§ **依頼文**
以下の、Unity による visionOS 開発チュートリアルを紹介するページ本文について、最後の文の後から続きを書くこと。

§ **ページ本文**
•••

このチュートリアルでは、Unity を使った VisionOS 向け開発の世界に飛び込んでいただきます。まず、visionOS の核となるコンセプトと、Apple Vision Pro の機能について学びます。このチュートリアルでは、Unity エディターや、visionOS 向け開発に必要なパッケージなど、開発環境のセットアップについて説明します。簡単なアプリケーションを作成することで、複合現実(MR)、仮想現実(VR)、ウィンドウモードなど、それぞれのモードと使用例について学ぶことができます。この実践的な体験では、最終的に Xcode プロジェクトをビルドし、visionOS デバイスシミュレーターを使用してアプリケーションをテストします。
このチュートリアルを終えると、次のことができるようになります。
- visionOS 向け開発の核となるコンセプトと、Apple Vision Pro の機能について理解する。
- visionOS 向けの開発と互換性のある、適切なバージョンの Unity エディターをインストールする。

•••

§ **データ抜粋**
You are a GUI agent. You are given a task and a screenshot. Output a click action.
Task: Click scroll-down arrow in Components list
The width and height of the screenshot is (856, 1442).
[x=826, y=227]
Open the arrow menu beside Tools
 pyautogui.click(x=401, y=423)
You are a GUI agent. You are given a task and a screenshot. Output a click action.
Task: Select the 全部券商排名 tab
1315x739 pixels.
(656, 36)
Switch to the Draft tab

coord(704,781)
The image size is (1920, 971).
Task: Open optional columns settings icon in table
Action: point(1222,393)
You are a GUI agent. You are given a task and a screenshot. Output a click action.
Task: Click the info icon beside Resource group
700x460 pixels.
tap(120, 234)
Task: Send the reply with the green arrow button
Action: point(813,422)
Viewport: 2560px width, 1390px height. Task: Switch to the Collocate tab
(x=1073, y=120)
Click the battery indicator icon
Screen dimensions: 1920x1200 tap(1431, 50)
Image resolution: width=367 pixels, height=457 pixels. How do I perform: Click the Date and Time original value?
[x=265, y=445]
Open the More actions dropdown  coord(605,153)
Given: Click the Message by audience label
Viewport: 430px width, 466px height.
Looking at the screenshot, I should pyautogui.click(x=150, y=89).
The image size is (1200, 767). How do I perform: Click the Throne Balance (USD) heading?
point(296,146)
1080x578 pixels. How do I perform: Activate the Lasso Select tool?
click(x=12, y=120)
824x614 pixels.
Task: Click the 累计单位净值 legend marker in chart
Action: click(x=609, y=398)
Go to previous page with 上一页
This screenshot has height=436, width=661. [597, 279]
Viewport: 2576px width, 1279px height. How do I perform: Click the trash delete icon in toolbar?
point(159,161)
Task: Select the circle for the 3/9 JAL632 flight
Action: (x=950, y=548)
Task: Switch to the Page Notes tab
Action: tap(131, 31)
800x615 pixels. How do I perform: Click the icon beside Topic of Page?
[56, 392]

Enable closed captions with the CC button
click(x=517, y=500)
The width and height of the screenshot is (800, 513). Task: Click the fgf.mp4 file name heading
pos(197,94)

•••

§ **課題の出力**
- Package Manager を使用して、visionOS および PolySpatial パッケージを理解し、インストールする。
- visionOS 向け開発用に、正しいバージョンの Xcode をインストールする。
- ウィンドウ型、MR、VR という、異なるエントリーポイントを持つアプリを開発することの意義を理解する。
- Unity でシンプルなシーンをセットアップし、visionOS 向けのアプリでユーザーとの基本的なインタラクションを可能にする。
- ビルド設定を正しく行い、プロジェクトを Xcode にビルドする。
- visionOS デバイスシミュレーターをナビゲートし、効果的に活用する。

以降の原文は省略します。